*TASK OBJECTIVE*. In the rows from the start through the line containing "click(707, 27)", substitute "panel" for every occurrence of "tab" and reproduce those lines with no other change. Leave the pictures out of your answer.

══ MATERIAL TO PROCESS

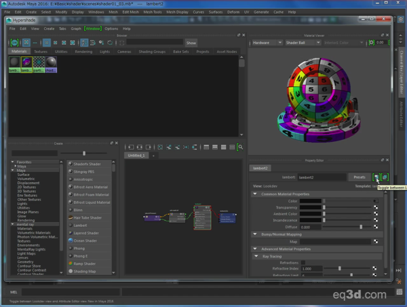This screenshot has height=307, width=407.
Task: Click the Color swatch in Common Material Properties
Action: tap(310, 201)
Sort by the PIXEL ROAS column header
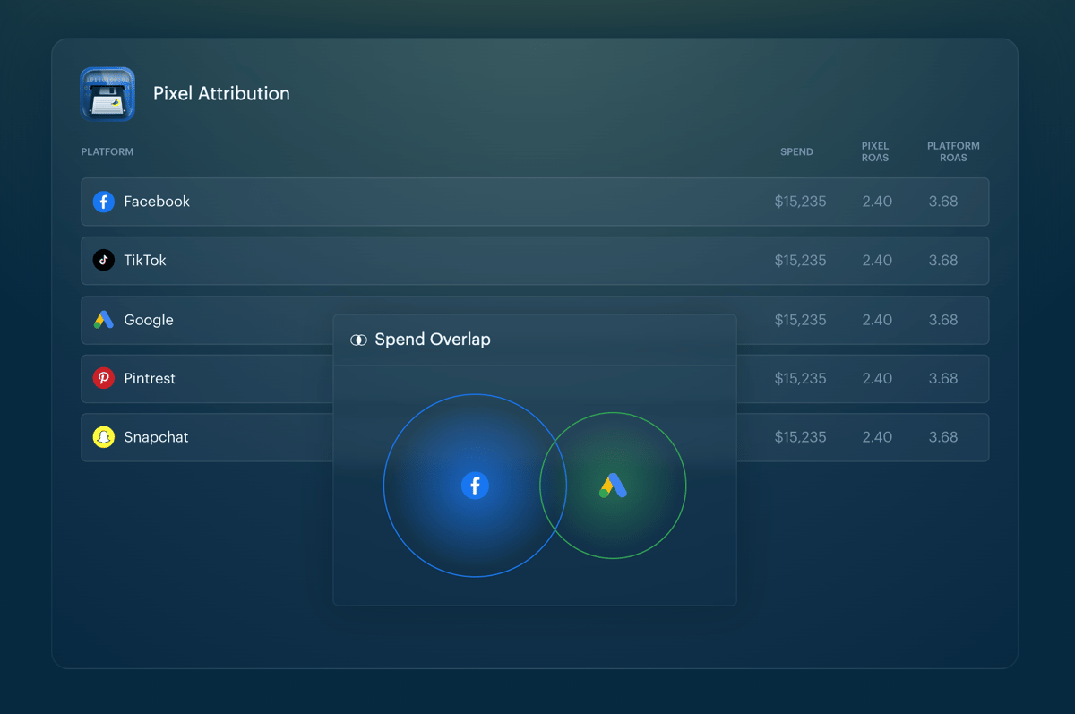 (875, 151)
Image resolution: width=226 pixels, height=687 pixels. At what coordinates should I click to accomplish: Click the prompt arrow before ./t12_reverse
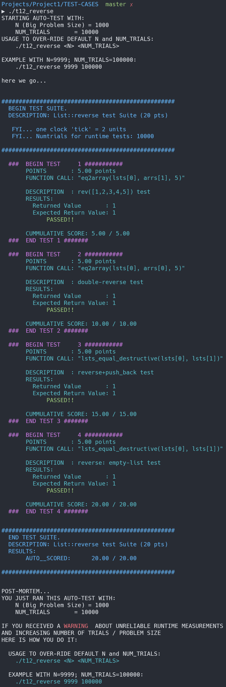[x=3, y=11]
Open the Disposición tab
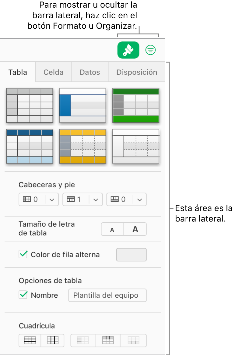This screenshot has width=235, height=355. click(137, 72)
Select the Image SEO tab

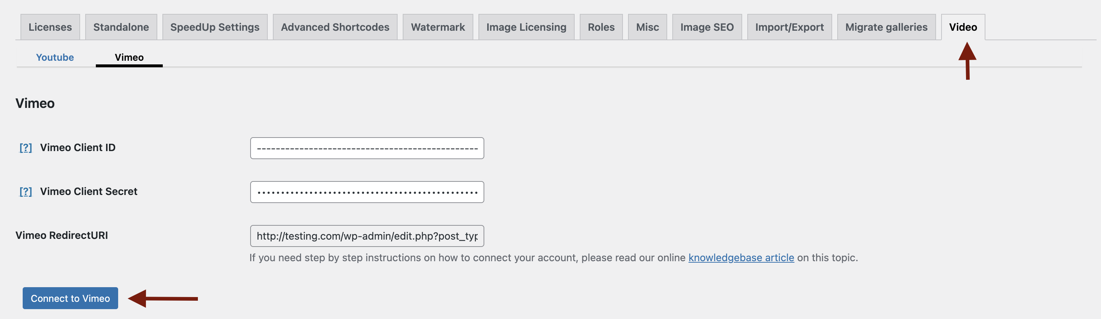click(707, 27)
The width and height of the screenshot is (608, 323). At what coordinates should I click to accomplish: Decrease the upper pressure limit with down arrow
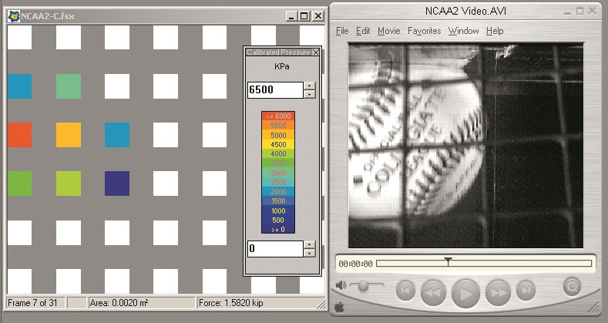point(310,94)
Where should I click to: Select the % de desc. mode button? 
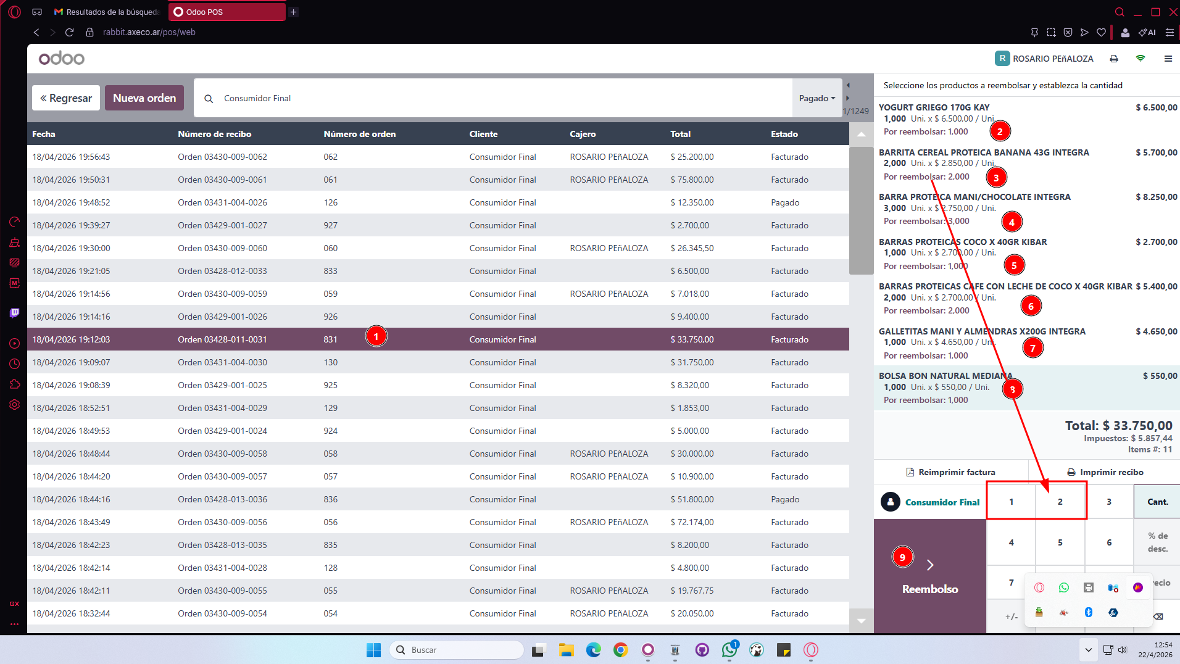(x=1157, y=542)
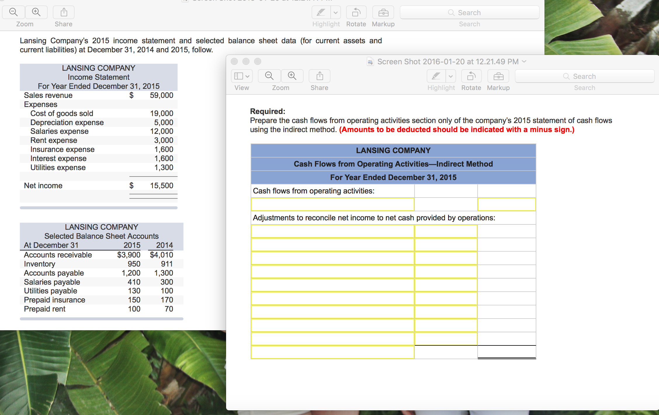
Task: Click inside the front window Search field
Action: (584, 76)
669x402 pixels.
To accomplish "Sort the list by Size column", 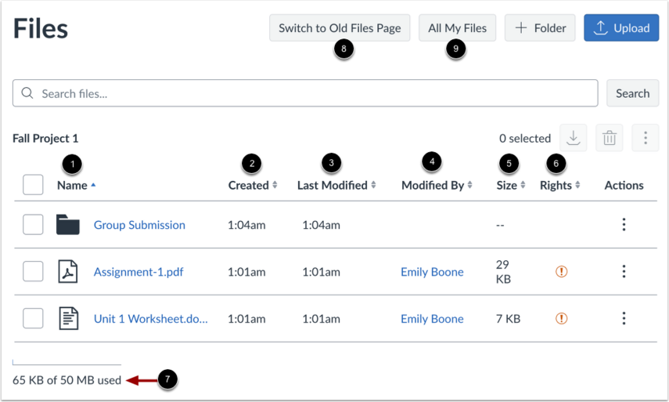I will tap(511, 185).

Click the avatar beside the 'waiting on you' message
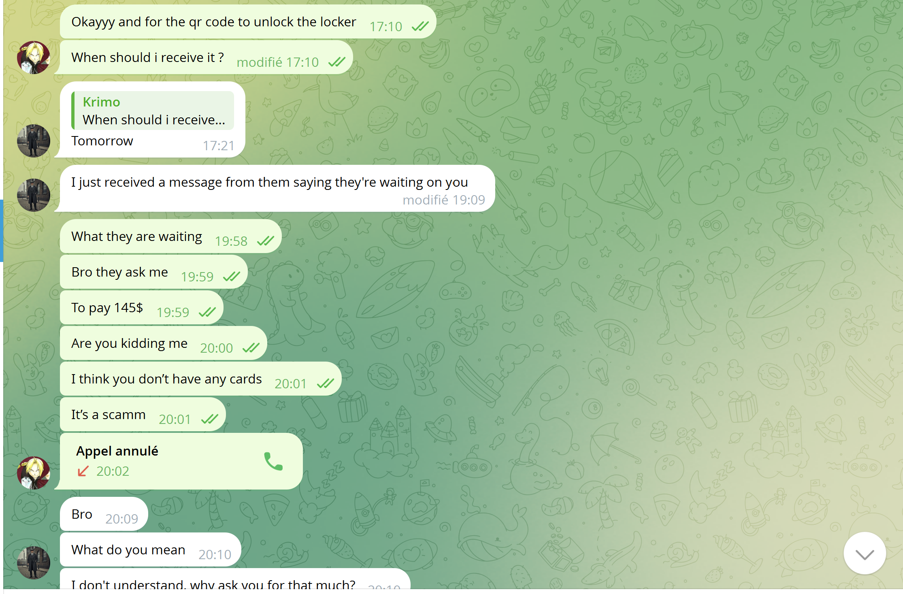(x=33, y=195)
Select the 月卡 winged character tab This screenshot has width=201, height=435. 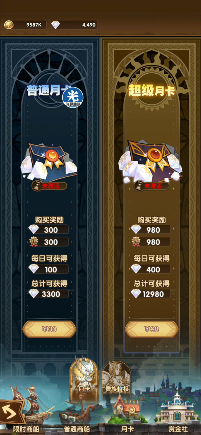pyautogui.click(x=84, y=376)
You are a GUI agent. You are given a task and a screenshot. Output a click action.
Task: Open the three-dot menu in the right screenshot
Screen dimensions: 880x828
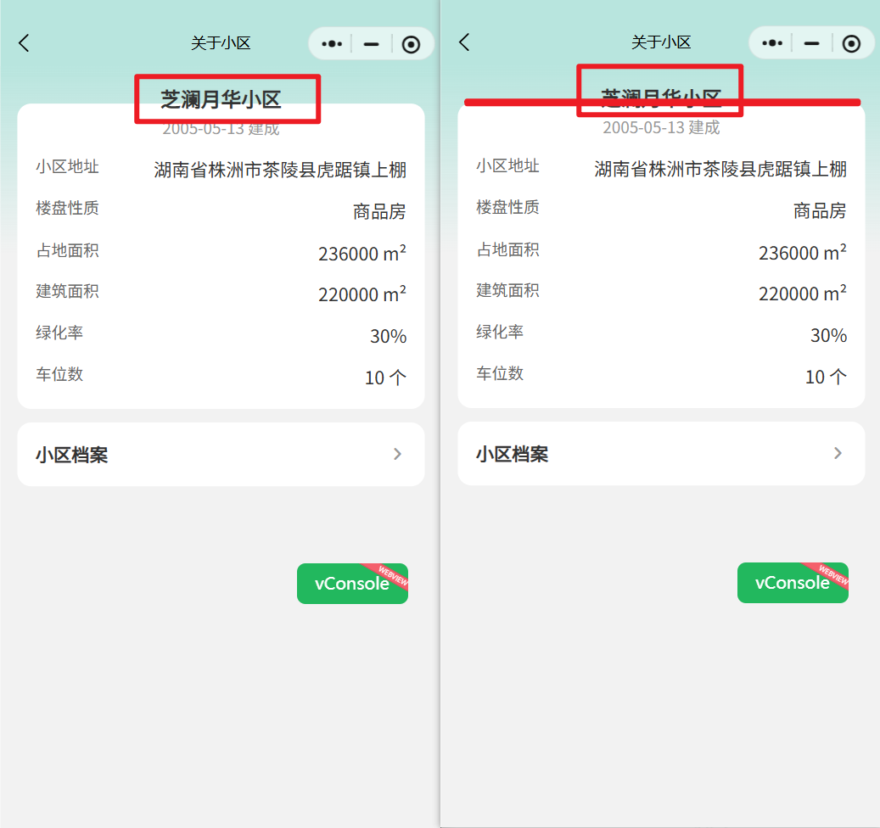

════

*ANSWER BELOW*.
This screenshot has height=307, width=407.
Task: Click the Color swatch in Common Material Properties
Action: tap(310, 201)
Sort by the PIXEL ROAS column header
 (875, 151)
Image resolution: width=226 pixels, height=687 pixels. At what coordinates should I click to accomplish: Click the prompt arrow before ./t12_reverse
[x=3, y=11]
Open the Disposición panel
This screenshot has width=235, height=355. click(137, 72)
Select the Image SEO panel

click(707, 27)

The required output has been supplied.